───── Entries shown
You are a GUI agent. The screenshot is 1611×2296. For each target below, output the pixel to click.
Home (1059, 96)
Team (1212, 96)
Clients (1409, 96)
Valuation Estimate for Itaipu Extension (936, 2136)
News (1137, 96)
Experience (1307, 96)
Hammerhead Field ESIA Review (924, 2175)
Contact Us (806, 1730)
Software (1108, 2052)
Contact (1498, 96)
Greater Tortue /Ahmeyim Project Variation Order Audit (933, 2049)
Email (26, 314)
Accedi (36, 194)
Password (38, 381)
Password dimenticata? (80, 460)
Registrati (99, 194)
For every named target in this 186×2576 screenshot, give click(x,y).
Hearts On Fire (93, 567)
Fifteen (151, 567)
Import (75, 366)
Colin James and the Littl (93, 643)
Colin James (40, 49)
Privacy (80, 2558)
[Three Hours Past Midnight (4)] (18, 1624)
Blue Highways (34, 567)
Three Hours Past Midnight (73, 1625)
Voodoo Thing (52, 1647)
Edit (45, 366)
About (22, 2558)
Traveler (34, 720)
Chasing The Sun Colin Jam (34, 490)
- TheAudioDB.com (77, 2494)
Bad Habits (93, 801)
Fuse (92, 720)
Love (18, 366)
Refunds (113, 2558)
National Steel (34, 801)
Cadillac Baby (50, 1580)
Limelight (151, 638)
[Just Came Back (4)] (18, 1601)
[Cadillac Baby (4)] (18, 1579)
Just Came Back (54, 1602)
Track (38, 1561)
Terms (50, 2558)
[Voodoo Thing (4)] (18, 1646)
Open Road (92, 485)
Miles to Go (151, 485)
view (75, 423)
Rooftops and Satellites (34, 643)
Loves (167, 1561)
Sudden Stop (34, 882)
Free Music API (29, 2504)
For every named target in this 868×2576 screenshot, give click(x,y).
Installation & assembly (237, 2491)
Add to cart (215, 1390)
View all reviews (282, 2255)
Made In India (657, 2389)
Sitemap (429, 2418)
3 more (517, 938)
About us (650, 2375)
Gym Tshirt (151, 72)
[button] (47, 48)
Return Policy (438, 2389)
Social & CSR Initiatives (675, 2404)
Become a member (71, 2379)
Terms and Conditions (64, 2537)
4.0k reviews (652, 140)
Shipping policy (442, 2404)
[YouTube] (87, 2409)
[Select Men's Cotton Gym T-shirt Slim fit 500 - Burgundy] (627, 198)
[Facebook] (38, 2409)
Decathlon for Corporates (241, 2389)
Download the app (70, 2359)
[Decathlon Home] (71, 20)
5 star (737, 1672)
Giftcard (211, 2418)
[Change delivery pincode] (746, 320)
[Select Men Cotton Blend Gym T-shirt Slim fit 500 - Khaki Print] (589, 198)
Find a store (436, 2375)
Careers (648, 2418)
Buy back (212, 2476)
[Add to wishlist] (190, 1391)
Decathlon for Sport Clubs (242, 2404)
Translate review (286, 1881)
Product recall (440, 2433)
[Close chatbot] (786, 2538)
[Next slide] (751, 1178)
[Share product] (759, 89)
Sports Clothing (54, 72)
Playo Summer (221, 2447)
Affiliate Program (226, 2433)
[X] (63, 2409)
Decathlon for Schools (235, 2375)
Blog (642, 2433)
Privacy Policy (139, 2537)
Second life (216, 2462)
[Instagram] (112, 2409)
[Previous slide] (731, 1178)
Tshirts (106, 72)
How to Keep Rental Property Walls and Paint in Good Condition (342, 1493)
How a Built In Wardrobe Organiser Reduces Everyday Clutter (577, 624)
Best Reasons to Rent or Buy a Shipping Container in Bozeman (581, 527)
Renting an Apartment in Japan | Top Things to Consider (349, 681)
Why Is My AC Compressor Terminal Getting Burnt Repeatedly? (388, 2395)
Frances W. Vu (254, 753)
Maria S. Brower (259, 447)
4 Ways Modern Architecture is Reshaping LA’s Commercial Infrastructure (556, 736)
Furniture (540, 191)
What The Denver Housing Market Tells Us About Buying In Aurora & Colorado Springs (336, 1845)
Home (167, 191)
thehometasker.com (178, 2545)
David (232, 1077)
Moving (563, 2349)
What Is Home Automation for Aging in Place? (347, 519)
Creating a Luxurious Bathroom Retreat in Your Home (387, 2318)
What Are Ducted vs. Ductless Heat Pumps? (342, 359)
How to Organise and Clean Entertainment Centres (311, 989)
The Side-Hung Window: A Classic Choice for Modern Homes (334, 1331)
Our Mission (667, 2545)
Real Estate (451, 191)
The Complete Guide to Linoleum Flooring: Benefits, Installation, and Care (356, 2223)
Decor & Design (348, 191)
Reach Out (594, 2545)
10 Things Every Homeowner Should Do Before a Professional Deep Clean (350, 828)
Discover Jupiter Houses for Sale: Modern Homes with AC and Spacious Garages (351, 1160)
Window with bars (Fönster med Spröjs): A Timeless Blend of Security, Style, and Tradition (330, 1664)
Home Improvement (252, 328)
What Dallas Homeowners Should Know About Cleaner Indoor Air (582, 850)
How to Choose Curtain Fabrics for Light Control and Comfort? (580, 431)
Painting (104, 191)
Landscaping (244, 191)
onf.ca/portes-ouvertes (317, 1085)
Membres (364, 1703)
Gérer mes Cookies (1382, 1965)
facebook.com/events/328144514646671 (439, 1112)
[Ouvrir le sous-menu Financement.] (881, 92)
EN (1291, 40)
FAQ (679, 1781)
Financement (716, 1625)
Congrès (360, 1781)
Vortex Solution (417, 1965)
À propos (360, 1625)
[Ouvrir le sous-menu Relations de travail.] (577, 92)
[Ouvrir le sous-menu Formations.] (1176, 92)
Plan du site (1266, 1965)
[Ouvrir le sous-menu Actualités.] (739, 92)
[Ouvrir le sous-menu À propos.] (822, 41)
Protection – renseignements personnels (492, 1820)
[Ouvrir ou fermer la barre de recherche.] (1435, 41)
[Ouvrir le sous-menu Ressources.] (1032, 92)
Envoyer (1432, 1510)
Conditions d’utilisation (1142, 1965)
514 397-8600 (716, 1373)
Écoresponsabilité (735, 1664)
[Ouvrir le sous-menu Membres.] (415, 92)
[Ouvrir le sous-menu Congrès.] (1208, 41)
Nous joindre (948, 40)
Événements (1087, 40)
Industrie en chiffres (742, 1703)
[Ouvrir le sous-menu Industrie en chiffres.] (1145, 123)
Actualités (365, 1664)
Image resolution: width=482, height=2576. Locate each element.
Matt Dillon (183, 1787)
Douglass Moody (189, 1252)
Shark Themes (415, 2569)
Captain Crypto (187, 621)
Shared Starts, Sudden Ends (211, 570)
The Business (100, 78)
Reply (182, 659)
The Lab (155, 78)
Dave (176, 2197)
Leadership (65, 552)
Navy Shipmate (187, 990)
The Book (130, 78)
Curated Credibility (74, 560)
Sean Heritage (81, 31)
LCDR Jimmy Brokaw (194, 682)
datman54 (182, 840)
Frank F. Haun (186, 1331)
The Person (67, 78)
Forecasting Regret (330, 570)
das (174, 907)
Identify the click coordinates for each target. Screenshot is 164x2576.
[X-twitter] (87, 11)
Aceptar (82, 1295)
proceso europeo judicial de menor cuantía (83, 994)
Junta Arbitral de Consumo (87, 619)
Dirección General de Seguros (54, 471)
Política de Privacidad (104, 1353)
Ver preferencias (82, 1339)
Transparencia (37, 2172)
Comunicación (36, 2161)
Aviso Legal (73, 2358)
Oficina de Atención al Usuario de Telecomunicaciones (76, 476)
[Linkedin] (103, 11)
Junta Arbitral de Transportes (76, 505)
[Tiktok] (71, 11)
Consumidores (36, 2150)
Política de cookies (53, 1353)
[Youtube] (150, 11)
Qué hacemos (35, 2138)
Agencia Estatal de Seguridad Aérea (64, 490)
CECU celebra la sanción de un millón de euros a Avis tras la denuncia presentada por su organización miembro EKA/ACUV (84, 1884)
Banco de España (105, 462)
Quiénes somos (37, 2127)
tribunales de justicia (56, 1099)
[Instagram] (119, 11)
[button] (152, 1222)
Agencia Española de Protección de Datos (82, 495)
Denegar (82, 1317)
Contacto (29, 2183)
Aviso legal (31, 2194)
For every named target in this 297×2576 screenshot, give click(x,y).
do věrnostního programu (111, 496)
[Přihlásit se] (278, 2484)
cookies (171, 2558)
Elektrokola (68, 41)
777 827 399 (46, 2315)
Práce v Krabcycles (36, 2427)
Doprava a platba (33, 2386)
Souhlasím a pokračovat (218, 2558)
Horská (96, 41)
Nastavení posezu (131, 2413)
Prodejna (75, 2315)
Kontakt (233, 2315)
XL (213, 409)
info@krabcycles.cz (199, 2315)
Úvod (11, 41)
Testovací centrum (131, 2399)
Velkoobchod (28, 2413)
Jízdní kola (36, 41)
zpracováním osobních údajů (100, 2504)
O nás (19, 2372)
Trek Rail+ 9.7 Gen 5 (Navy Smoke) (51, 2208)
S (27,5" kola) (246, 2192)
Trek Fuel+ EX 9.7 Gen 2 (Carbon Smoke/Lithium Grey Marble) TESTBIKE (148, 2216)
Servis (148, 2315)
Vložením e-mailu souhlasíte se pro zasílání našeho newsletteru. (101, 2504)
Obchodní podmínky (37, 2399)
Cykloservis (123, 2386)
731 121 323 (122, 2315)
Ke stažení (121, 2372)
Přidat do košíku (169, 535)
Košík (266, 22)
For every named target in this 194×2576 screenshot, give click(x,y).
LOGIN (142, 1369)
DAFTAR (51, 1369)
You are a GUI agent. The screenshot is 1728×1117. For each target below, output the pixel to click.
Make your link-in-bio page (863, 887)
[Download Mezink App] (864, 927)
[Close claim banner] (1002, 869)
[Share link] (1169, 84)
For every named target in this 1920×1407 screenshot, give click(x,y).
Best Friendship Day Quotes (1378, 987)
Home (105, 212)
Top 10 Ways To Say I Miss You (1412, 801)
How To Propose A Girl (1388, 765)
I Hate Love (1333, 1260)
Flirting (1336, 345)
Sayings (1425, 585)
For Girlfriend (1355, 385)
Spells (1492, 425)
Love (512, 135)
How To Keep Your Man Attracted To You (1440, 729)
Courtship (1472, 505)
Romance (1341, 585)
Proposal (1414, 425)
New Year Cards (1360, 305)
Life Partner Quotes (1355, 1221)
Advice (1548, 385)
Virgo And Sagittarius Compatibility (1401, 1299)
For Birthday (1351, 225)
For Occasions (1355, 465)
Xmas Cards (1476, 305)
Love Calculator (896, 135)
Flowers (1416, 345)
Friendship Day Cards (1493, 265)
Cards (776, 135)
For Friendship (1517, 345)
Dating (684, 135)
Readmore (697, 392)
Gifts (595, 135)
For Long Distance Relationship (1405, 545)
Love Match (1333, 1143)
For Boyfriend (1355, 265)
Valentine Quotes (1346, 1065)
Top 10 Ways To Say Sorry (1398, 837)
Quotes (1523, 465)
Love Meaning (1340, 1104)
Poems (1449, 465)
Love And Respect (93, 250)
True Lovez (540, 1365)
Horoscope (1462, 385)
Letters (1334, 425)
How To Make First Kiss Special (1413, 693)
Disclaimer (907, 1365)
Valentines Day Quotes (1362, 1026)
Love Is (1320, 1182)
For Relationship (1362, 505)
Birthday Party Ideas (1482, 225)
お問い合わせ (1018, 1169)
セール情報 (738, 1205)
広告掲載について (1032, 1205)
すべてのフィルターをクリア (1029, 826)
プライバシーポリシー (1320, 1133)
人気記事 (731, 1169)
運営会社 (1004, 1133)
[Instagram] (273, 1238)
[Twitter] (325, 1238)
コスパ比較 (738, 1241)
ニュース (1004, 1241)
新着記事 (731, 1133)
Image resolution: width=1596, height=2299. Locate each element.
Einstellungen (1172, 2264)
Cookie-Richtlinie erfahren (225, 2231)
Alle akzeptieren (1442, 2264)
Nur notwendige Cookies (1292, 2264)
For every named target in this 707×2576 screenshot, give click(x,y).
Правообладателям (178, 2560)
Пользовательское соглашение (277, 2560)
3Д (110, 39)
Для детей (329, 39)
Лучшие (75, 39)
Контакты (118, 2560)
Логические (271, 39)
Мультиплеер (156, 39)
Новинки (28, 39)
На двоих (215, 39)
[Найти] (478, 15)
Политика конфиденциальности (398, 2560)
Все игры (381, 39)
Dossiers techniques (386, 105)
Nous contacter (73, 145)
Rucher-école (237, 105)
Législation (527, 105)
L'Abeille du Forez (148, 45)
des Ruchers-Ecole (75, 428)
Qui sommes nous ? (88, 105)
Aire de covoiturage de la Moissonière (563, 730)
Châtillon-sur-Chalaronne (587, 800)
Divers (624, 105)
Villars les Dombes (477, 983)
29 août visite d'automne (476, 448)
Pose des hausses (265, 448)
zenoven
──────────
= Problem statement =
Across the data, find each line that has "Keep" in it and copy that line.

= Task solution =
How to Keep Rental Property Walls and Paint in Good Condition (342, 1493)
How To Keep Your Man Attracted To You (1440, 729)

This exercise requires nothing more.